How you can start a new relationship the better way

Most of us will go through more than a few relationships in our lifetime, but that doesn’t necessarily mean that it’s by design.
As we get older, it becomes more and more critical that we stop wasting our time with the wrong people and search for someone that is more meaningful than a handful of dates.



However, when trying to build a solid foundation for a relationship, how can you be sure that you won’t mess things up?
Well, we’re here to help you out, and we’re going to go over the basic strategies that you should follow to prevent messing things up before they have a chance to develop.

Don’t Rush Into Anything

If you are looking to create a healthy and stable relationship, then you shouldn’t be in any hurry to get to a particular point or cross a certain threshold.
Instead, allow yourself to build something more natural and take your time.
Although this can be a challenge when the rush of a new relationship takes hold, it’s essential to remember that those feelings will pass.
As such, you want to allow yourself time to get comfortable with your new partner so that when you make a move forward, it’s not based on lust or temporary feelings.

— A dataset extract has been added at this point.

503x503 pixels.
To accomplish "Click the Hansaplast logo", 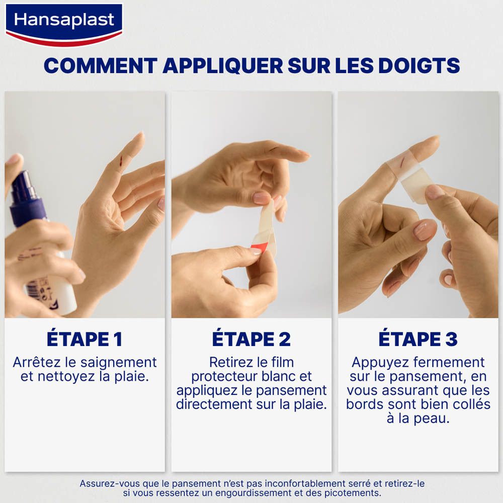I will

Be Open and Honest About What You Want

You may be looking for something serious, but your partner may just want a casual relationship.
If you aren’t upfront about this at the beginning, then you may wind up waiting for your SO to change his or her mind, which may or may not happen as quickly as you like.
Overall, it’s much better to stop a relationship from forming than waiting to see what happens.
The important thing is that you are both on the same page from the start so that there’s no confusion or resentment later on.

Don’t Build Dependence on Each Other

This can be difficult for some people, but if you want a relationship to last, you can’t attach yourself to a person right away.
It’s imperative that you maintain some semblance of independence to keep a little bit of a buffer between you two.
This will be crucial if things don’t wind up working out in the end, but it will also make it easier to be together for a longer period.
No matter what, eventually you will need some space and alone time, so if you build that into your relationship from the beginning, then it’s much easier to maintain it.
If you are codependent and then try to pull apart a little, it may seem like you’re trying to end things, when really you just want some time to yourself.

Talk Through Your Issues Immediately

Typically, when couples are mad at each other, they tend to close themselves up and avoid confrontation until things boil over.
This is not a good way to resolve problems, and it could lead to bigger issues down the road.
Thus, it’s essential that you and your partner talk things out from the start so that you can build a foundation of trust and communication.
This is also true for little things.
Usually, when in a new relationship we will ignore small annoyances because we are still excited about everything being “new.”
However, doing this will only serve to make it harder to address the problem later on.
Thus, you want to call attention to these things as soon as possible.
As long as you do it the right way, it shouldn’t be that big of a deal to address.

Don’t Bring Past Baggage Into the Relationship

If you’ve been hurt before (especially if it’s been more than once), you will most likely draw comparisons between your new partner and your ex.
However, this is a dangerous road to go down, because it’s unfair to your current SO.
Unless he or she has given you reasons to think that things will be the same as a previous relationship, you should offer a clean slate.
This can be a challenge for some people, but if you can talk it out with your partner, then there is a much higher chance that you can work through it together.
Let him or her know your past and acknowledge the fact that it might affect your ability to open up.
As long as you’re upfront and willing to work on removing your baggage, it shouldn’t be that much of a problem.

Be Sure to Set Boundaries

You may be the type of person who loves a bit of PDA.
However, if your partner doesn’t share the same sentiment, then it’s crucial that you respect his or her feelings on the matter.
Overall, it’s imperative that you are both honest about where you draw the line and how far you’re willing to go with each other in a variety of situations.
We don’t expect you to discuss every possible scenario right away, but it’s good to set some ground rules before moving forward.
This will help avoid a lot of confrontation later on.

Bottom Line

If you’ve been in bad relationships before, use them as a learning tool to help you make your next one better.
These are excellent guidelines to follow, but think about what you wish you would have done with past partners and try it with your new SO.
The most critical thing that you can do is be honest with yourself about what you want from your relationship, and communicate your feelings as quickly and openly as possible.
This will prevent a lot of issues as you move forward.